In a few cases, microcephaly is present already at birth, and in some children it progressed further in the course of the disease. Progressive microcephaly is quite unique in view of the finding of a large and persistent open fontanel. Congenital central nervous system anomalies are found only in the minority of the patients. Epilepsy (late onset seizures) occurred in 1 out of the 7 children described here. In the total number of 10 patients, including the cases previously described,9, 11 sensorineural hearing impairment was noted only in patient 8 (Table 1). Developmental delay can be observed in the majority of the children, partially due to muscle hypotonia and to some degree hyperflexible joints. While muscle hypotonia can lead to secondary delays in motor skill acquisition, in the view of the frequent occurrence of microcephaly, the main contributor to the mild–moderate developmental delay is most likely central in origin. Mental retardation was present in most older cases in our patient cohort.

The phenotypic spectrum in our patients resembles ARCL type II (ARCL-II, MIM 219100), also known as cutis laxa with growth and developmental delay (Table 3). This type of cutis laxa can be readily distinguished from ARCL type I, which is commonly associated with severe cardiopulmonary lesions, including infantile emphysema and supravalvular aortic stenosis, and is caused by mutations in the FBLN5 gene.4, 19 There are many overlapping features regarding the phenotype in ARCL type III (MIM 219150) and our patients. Although both groups show a late closure of the anterior fontanel, the facial features are quite different, demonstrating a somewhat older, almost progeroid appearance in ARCL type III (De Barsy syndrome20). Other diagnostic signs such as athetoid movements and corneal opacification can distinguish ARCL type III from both ARCL-II and ARCL-I (Table 3).

Table 3 Differential diagnosis of autosomal recessive cutis laxa

Homozygosity mapping in patients from consanguineous parents showed a common homozygous region on chromosome 12. Direct sequencing of the ATP6V0A2 gene resulted in the detection of mutations in four patients described here with the phenotype of ARCL-II and CDG type II.18

Still, it is intriguing that some patients with ARCL-II with the same phenotype do not show glycosylation anomalies supporting genetic heterogeneity in ARCL syndrome.

The phenotypic variability regarding growth and development could be the consequence of consanguinity; however, it still highlights the usefulness of glycosylation studies in the diagnosis of ARCL-II. It remains open for further investigations whether ARCL-II is heterogeneous and may occur both with and without glycosylation abnormalities. In our patient group demonstrating a distinct clinical and biochemical phenotype, however, we were able to detect the same underlying genetic defect.
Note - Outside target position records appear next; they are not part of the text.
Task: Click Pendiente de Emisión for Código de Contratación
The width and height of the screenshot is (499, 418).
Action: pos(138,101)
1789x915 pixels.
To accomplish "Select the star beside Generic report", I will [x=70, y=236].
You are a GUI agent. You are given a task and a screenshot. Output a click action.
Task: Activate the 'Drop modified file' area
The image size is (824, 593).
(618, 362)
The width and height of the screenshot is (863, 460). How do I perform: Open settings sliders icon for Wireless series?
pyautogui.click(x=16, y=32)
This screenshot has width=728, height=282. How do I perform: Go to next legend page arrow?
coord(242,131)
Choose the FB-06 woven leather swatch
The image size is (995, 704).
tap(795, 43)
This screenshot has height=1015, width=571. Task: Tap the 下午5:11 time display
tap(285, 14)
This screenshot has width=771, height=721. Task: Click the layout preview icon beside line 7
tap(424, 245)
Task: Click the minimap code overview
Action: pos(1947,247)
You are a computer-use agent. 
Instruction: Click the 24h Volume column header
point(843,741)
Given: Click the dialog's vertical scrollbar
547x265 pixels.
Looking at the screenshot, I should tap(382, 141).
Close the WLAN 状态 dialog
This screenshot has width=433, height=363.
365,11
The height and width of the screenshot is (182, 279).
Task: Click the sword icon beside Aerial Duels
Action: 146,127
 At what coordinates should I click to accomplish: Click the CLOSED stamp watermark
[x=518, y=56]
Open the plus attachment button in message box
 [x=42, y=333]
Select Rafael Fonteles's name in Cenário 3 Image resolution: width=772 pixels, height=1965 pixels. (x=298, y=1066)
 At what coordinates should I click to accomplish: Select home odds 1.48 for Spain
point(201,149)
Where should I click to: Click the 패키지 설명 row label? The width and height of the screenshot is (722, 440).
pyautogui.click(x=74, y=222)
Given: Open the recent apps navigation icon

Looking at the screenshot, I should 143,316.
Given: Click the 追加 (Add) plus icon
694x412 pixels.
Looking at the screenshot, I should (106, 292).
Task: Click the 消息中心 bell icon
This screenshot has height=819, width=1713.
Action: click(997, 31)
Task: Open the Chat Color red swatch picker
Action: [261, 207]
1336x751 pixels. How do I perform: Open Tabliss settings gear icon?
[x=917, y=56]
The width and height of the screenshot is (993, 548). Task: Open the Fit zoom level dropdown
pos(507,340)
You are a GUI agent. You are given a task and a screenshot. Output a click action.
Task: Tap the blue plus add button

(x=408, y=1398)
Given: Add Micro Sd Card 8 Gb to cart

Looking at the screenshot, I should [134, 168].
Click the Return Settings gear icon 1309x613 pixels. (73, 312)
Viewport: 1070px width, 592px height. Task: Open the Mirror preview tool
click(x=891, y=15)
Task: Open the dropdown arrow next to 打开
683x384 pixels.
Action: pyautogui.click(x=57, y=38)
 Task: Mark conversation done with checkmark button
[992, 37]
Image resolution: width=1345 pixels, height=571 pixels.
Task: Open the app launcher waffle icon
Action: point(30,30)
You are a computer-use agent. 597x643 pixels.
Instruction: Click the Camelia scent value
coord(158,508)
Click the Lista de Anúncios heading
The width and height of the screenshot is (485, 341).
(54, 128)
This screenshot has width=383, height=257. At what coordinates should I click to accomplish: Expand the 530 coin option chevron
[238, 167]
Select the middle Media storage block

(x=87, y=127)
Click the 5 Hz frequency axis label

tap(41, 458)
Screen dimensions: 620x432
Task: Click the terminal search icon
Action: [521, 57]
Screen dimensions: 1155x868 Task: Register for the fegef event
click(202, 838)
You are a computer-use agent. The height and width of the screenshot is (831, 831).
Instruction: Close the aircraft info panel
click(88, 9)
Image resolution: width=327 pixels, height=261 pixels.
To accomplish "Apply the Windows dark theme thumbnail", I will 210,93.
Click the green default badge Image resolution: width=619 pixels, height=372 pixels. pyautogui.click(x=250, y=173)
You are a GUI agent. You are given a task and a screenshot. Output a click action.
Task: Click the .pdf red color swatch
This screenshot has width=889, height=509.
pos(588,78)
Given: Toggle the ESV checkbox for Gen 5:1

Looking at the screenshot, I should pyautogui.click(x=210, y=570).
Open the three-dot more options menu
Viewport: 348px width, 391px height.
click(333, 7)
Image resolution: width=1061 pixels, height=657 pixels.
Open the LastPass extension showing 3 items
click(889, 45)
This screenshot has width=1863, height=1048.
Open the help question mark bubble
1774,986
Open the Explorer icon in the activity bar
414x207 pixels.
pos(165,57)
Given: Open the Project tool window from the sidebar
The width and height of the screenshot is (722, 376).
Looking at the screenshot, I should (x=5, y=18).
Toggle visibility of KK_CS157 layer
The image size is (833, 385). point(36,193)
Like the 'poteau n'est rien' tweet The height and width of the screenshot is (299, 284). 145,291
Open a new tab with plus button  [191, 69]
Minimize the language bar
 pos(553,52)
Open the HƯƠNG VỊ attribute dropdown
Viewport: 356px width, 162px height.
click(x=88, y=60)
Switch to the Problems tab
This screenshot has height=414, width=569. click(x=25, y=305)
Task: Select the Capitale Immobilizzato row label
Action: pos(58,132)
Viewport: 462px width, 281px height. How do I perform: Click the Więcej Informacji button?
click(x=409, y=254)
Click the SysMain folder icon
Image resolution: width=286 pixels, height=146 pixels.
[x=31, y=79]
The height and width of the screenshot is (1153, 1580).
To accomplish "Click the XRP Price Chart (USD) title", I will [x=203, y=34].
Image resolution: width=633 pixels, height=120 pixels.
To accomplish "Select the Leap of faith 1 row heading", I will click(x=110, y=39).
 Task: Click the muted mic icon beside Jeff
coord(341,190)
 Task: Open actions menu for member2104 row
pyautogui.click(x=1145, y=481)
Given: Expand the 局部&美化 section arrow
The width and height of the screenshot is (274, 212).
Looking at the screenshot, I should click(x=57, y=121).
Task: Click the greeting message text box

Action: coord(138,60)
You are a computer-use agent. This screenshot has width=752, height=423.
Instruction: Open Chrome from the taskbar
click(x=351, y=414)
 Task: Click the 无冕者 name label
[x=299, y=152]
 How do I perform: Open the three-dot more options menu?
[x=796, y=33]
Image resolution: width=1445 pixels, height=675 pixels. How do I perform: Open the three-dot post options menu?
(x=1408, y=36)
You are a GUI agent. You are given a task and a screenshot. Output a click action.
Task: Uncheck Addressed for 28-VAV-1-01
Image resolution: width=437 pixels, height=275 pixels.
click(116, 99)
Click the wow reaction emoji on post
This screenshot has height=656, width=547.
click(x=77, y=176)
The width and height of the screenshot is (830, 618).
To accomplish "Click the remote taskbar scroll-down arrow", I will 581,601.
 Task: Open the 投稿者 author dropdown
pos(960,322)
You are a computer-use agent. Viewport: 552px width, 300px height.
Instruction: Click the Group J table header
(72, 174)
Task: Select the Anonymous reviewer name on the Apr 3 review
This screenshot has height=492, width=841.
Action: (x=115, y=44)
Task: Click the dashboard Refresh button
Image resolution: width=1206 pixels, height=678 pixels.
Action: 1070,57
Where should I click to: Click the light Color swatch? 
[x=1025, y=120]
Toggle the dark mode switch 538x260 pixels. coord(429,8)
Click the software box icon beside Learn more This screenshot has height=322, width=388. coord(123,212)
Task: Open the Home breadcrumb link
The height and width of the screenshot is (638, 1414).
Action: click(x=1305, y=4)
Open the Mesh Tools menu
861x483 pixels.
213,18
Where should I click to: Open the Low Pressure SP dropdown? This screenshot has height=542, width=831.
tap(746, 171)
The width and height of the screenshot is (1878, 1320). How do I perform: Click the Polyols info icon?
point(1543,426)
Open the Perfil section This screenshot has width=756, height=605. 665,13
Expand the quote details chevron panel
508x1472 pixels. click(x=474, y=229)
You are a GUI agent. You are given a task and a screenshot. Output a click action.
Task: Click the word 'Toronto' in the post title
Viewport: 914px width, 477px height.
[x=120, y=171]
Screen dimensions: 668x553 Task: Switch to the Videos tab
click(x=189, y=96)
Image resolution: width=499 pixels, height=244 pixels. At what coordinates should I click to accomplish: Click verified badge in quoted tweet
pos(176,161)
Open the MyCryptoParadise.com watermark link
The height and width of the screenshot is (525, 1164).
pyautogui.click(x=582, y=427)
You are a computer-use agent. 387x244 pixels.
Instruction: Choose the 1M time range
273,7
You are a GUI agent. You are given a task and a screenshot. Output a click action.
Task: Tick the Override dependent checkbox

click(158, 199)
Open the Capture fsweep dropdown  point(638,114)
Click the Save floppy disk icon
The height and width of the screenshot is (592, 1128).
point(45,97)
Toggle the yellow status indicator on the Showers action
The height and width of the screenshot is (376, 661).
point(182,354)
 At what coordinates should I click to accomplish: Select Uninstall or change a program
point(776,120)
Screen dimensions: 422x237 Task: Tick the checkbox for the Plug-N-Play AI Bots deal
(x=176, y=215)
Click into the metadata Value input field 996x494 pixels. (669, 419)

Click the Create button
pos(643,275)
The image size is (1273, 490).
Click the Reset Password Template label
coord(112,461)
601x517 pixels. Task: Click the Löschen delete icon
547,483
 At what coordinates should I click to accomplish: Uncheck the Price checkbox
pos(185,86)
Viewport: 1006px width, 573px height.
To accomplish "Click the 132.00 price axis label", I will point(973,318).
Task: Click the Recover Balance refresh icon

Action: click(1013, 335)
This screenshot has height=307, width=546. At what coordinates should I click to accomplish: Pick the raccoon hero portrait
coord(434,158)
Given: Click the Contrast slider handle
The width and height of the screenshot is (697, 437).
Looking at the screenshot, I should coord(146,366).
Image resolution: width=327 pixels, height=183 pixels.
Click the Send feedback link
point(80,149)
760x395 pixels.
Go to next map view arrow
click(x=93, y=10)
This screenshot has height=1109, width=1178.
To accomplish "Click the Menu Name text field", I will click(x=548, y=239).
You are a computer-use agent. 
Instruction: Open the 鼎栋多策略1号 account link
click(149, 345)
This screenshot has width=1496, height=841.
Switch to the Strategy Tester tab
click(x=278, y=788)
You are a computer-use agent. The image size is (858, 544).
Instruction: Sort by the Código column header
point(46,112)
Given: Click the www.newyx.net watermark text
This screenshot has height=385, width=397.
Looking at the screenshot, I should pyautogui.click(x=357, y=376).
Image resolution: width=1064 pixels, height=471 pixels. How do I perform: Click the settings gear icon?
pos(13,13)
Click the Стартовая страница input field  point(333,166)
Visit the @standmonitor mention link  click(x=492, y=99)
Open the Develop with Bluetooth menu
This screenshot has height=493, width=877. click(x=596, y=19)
All of the children described in our report have a combined disorder of glycosylation with a characteristic TIEF pattern (CDG type II) and an abnormal isofocusing profile for core 1 mucin type O-glycan in blood, demonstrated by the abnormal results of the ApoC-III IEF. The pattern is different from the severe hypoglycosylation observed in COG gene defects,21, 22 but there is an obvious increased level of the ApoC-III1 fraction and decreased levels of ApoC-III2.

One should emphasize the possibility of missing the diagnosis of CDG syndrome in young infants with congenital cutis laxa by screening for glycosylation disorders by the TIEF method. In patient 2, the results of the TIEF were normal at the age of 4 months and became diagnostic only months later. Fortunately, the ApoC-III IEF pattern was abnormal at an early stage of the disease, leading to the correct diagnosis. We had the same experience in one of our patients reported previously.10, 11

Here we define an ARCL syndrome with a combined congenital defect of N- and O-linked glycosylation. We suggest evaluating the protein glycosylation status in all children with congenital wrinkled skin or cutis laxa, especially with characteristic facial features, late closure of the fontanel, variable central nervous system involvement and developmental delay.